Una produzione di quasi dieci anni di attività (2014 – 2023) che testimonia una coerenza progettuale e un’eterogeneità linguistica che contamina la scultura. Fino al 19 maggio 2023
Proponiamo il testo critico della mostra scritto dal curatore Andrea Tinterri.
Inizierò proponendo un titolo alternativo a quello individuato da Nazeraj, Un’autobiografia. Sicuramente meno evocativo e più abusato dell’originale Silenzio d’oro, che riprende quello di un’opera presente in mostra. E sicuramente più didascalico ma utile per comprendere una pratica espositiva e progettuale che caratterizza il lavoro, ormai decennale, dell’artista Erjon Nazeraj. La mostra, come in altri episodi in passato, si compone di frammenti autobiografici che si affrancano da una dimensione diaristica e si propongono come piccoli monumenti (carte, marmi, gessi).
E le citazioni biografiche sono declinate nella forma paesaggio, come se quest’ultima potesse tradurre una vita intera, come se il paesaggio potesse assecondare ed evocare un tempo partecipato. Il progetto più recente esposto in mostra Superfici Eoniche (2021) sono ritagli di carte geografiche, documenti, coperte termiche. Collage di esperienze private e cronache contemporanee che assumono la forma di bassorilievi. Dettagli fragili, dettagli cartacei che mutano in fossili e restituiscono spessore al tempo. Una biografia che non è più privata ma pubblica, sono segnali che vengono raccolti e bloccati in scultura. Perché il paesaggio è la categoria che tutto accoglie e tutto sintetizza.
Come nell’installazione Paesaggio con figura ( )dove un antico santuario e la montagna che lo ospita vengono evocati da un parallelepipedo in marmo e una siluette in ferro che simula una vetta. Due elementi che testimoniano un luogo reale e vissuto dall’artista stesso ma che, in questo caso, perde la sua identità per elevarsi a simbolo. Come se il sacro avesse bisogno di una forma per manifestarsi e il santuario fosse un piccolo amuleto, una scultura facilmente trasportabile, un pezzo di un rosario da caricarsi sulle spalle. E la montagna solo un’immagine spogliata di cui rimane una labile traccia. E così la biografia diventa tempo assoluto, i luoghi non hanno nome e i ricordi solo tracce fossilizzate. E non è la restituzione di pochi decenni di vita, ma ere geologiche che si accumulano nella stanza. Alla parete un disegno (Infinito azzurro, 2023), un monocromo che ricorda un cielo, anzi un rettangolo colorato per tutti i cieli possibili, forse lo sfondo alla montagna, forse una quinta per il santuario. Ma anche in questo caso è l’universalità del pigmento, è un foglio che contiene tutto, è un buco che risucchia il paesaggio.

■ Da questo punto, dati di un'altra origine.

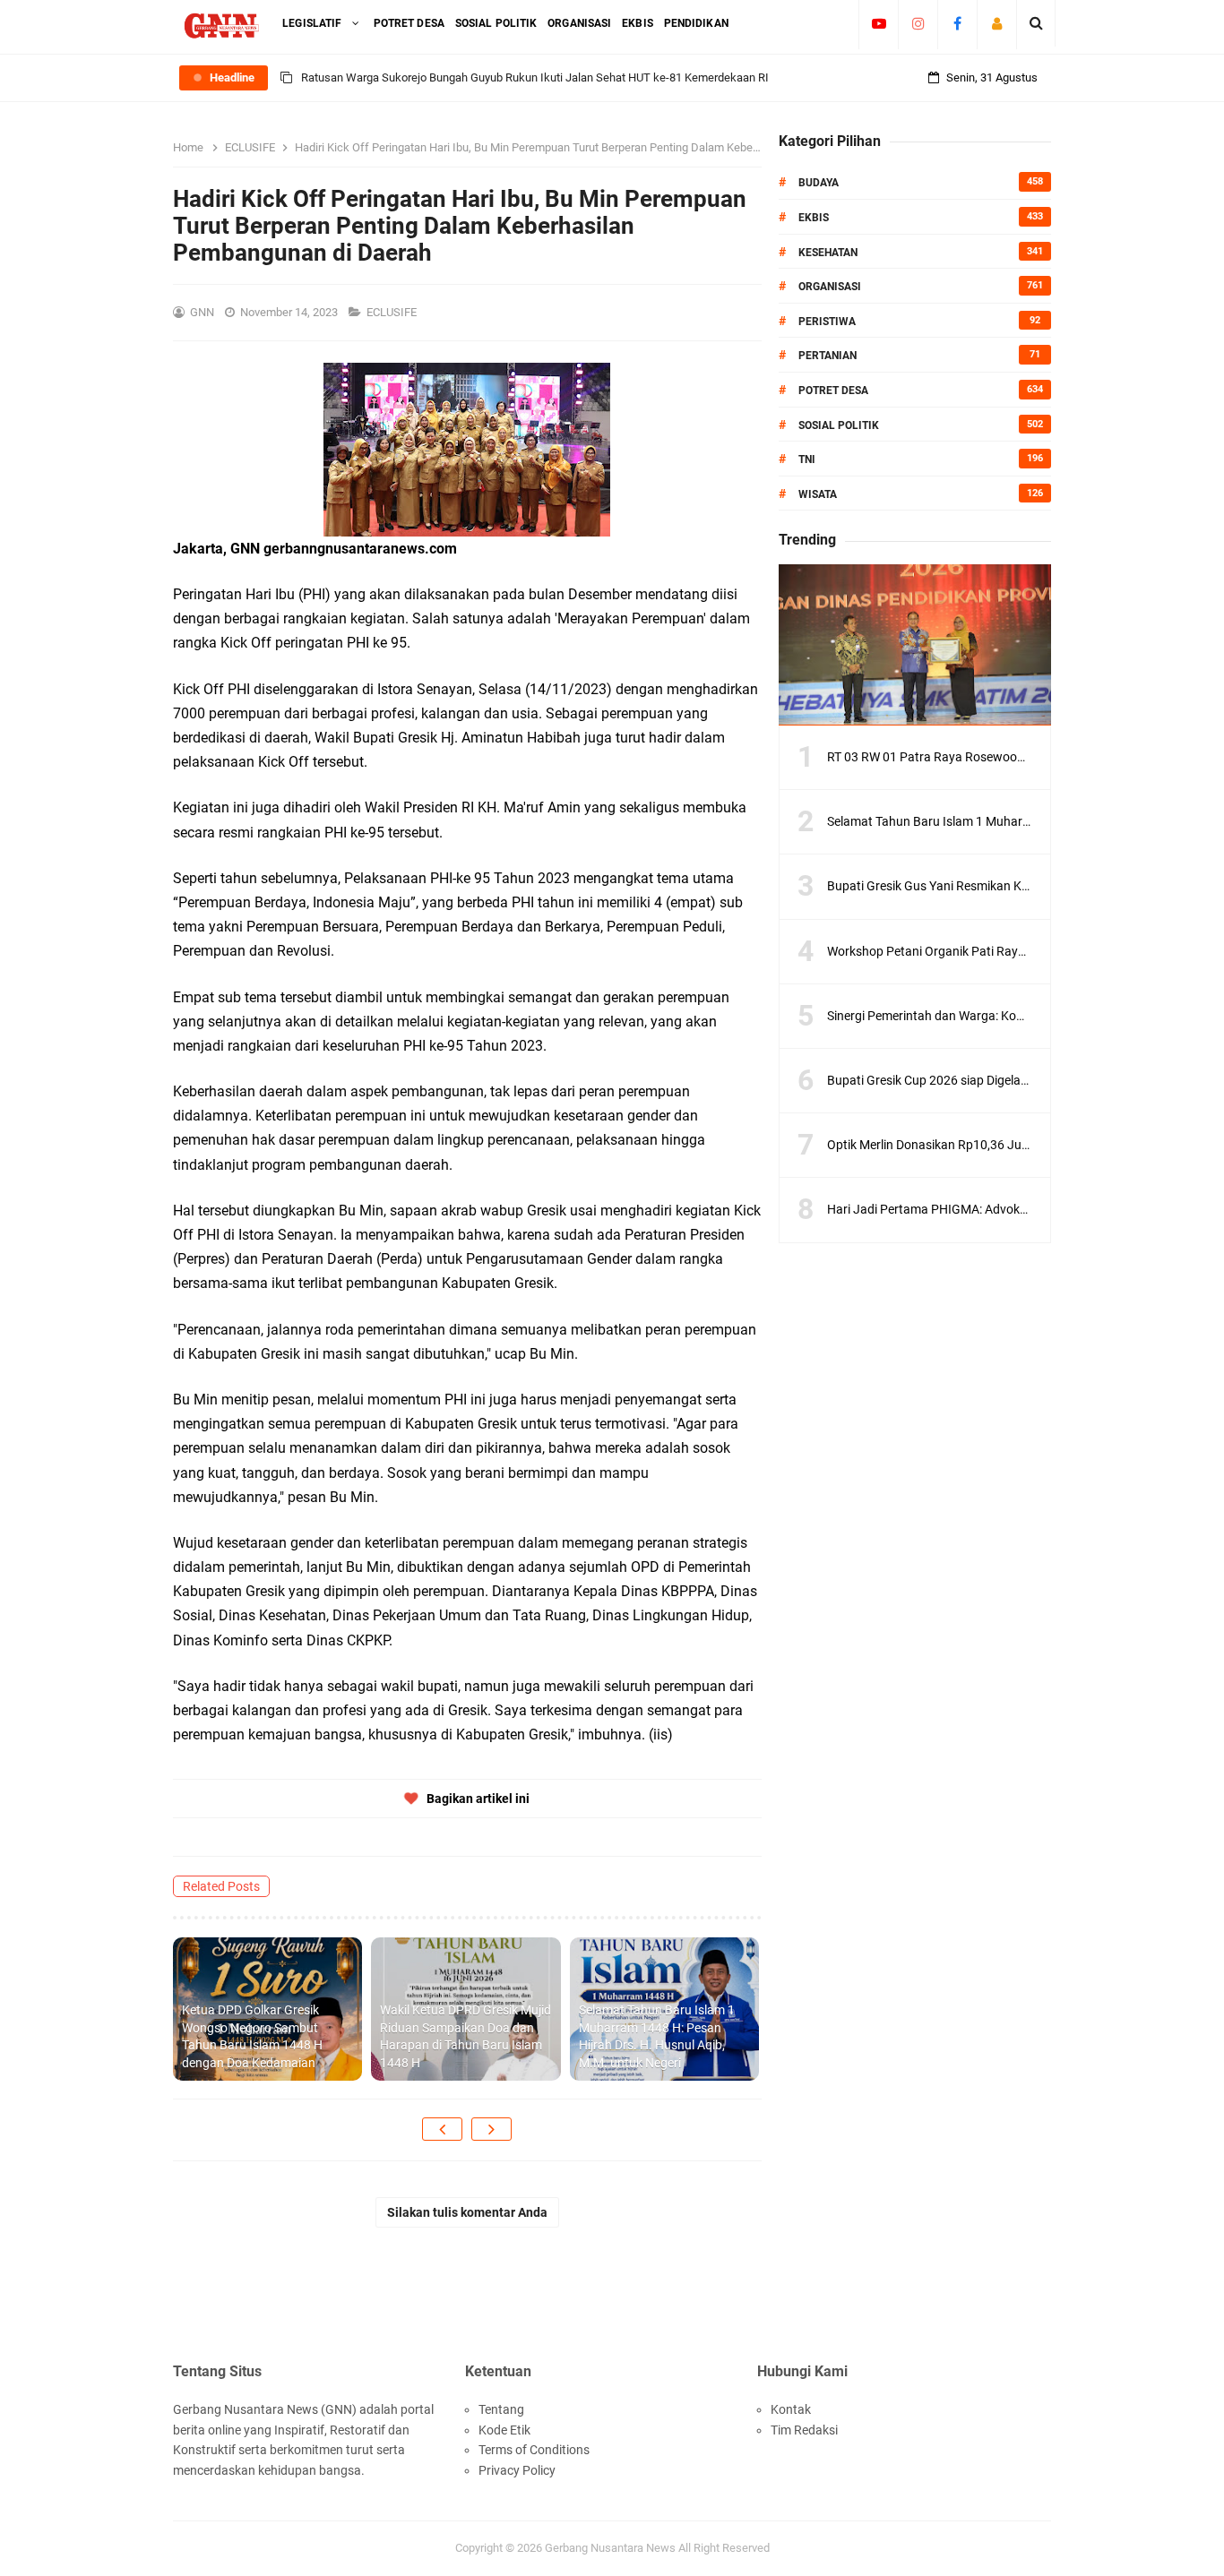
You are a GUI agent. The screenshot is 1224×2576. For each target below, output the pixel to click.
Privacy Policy (517, 2470)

Poco distanti due polmoni in cemento armato (Respiro, 2014), probabilmente il segnale di un rapporto atrofizzato con la natura, ma anche presenza umana nello spazio. Un organo che testimonia un respiro bloccato nel tempo, cementificato e assunto a monumento. Come il paesaggio anche l’essere umano appare scomposto, vivisezionato; a restare è solo il ricordo di frammenti, quell’inesauribile segreto che permane al ricordo.

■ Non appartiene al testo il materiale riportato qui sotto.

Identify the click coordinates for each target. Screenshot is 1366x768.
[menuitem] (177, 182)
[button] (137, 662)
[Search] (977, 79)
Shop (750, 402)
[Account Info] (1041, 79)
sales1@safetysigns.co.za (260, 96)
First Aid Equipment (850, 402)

Come accade per l’opera che dà il titolo alla mostra, Silenzio d’oro (2018). La riproduzione di piccole ossa dell’orecchio appoggiate su una lastra in ottone che riflette la luce della stanza. Anche in questo caso sono residui di corpo, pezzi di un tutto, ossa che sopravvivono alla morte e diventano eredità di un paesaggio umano. L’opera è posta in una parte centrale della sala, come fosse il perno su cui ruota l’intera mostra per slittare l’attenzione sull’udito, o meglio sull’ascolto, pratica necessaria per conservare quello che rimane di fragili ritagli.